Tuesday, January 19, 2016

Wish I was Making This Up

  Sarah Palin endorsed Donald Fucking Trump tonight.
  During the course of the ramble, she mentioned the 'squirmishing' among the various factions in the middle east.
 
Note: I want to thank Lawrence O'Donnell of MSNBC, both for playing the clip of Palin and confirming that I had indeed heard her say 'squirmish'. I imagine there's some sqirmishing going on in the GOP right now.

Monday, January 4, 2016

Not So Super

  "I have, like, this incredible vocabulary."
                                 Donald Trump, December 21, 2015
   "Fershur. Totally."
                          Your Blogger, just now

Update (A continuing tradition of rhetorical eloquence):
    "Her statement changed bigly."
                                 Donald Trump, March 29, 2016

  It is, rightly, said, that there can be too much of even a good thing. It must also be said that there are, of course, a few things of which there never can be too much. Off the top of my head that includes: beer, redheads and chocolate. Although not necessarily in that order. But definitely in combination.... Yes.... Definitely in combination.
  I digress. But, yeah, in combination....
  Right, where was I? Oh yeah, too much of a good thing.
  In oratory, as in writing, the impact of a superlative is directly inverse to its frequency of use. The more often a word is used the more commonplace and insipid it becomes.
  Which brings us back to Trump.
  Traditionally, there have existed two kinds of political speakers; the man of few words, and the great orator. For a man of few words, whatever he says, due to the laws of supply and demand, seems to have more substance. A great orator, on the other hand, can speak often, and at great length, if, like Winston Churchill, he can draw his thoughts and phrases from a deep well. Trump is neither of these.
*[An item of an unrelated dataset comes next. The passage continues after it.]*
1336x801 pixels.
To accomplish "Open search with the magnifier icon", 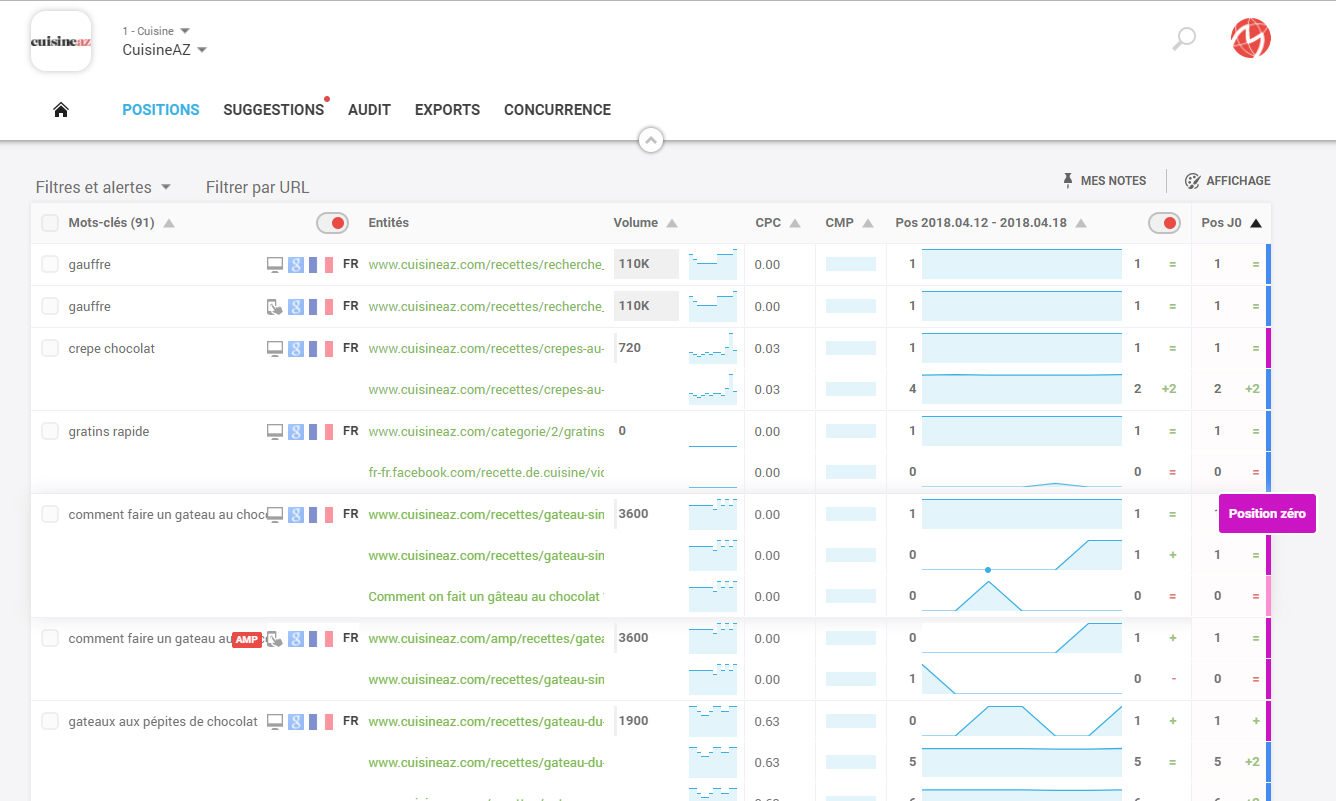I will click(x=1184, y=39).
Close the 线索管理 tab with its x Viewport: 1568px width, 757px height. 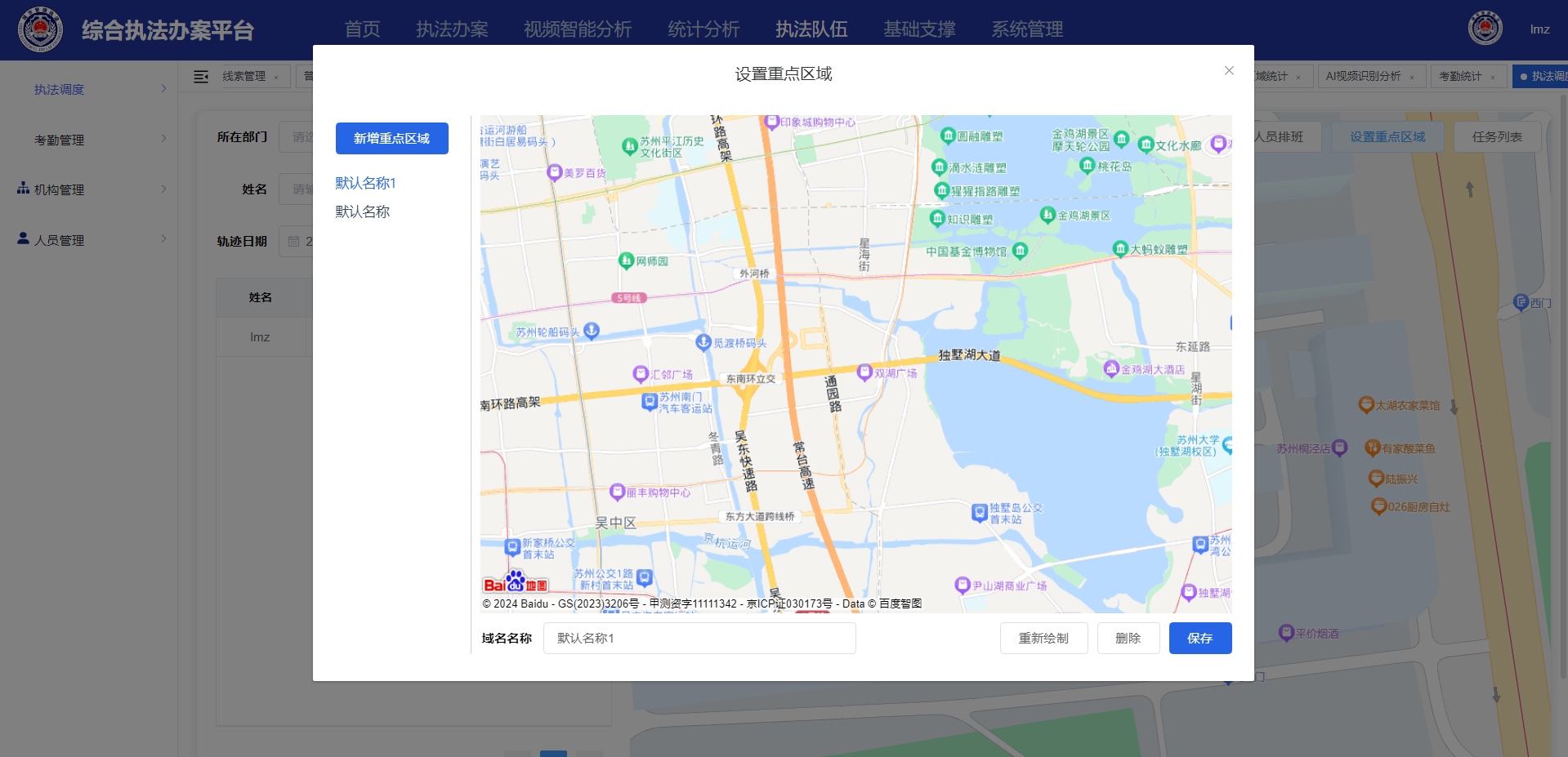[276, 76]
He speaks often, and at great length, but his supply comes from, at best, a stagnant puddle. He is a man of few words, repeated endlessly.
 
Herewith; a Trump lexicon:

Great, nasty, terrific, horrible, amazing, disaster, powerful, important, awful, tremendous, disgusting, incredible, terrible, and, of course, yuge.

  Throw a handful of random nouns and verbs in with the above, stir well, and you have a pretty typical Trump paragraph. It might even make an interesting drinking game. With beer... and redheads.... Well, once again, I digress.
  We must still see how the primaries shake everything out. But, as I said once before: schadenfreude.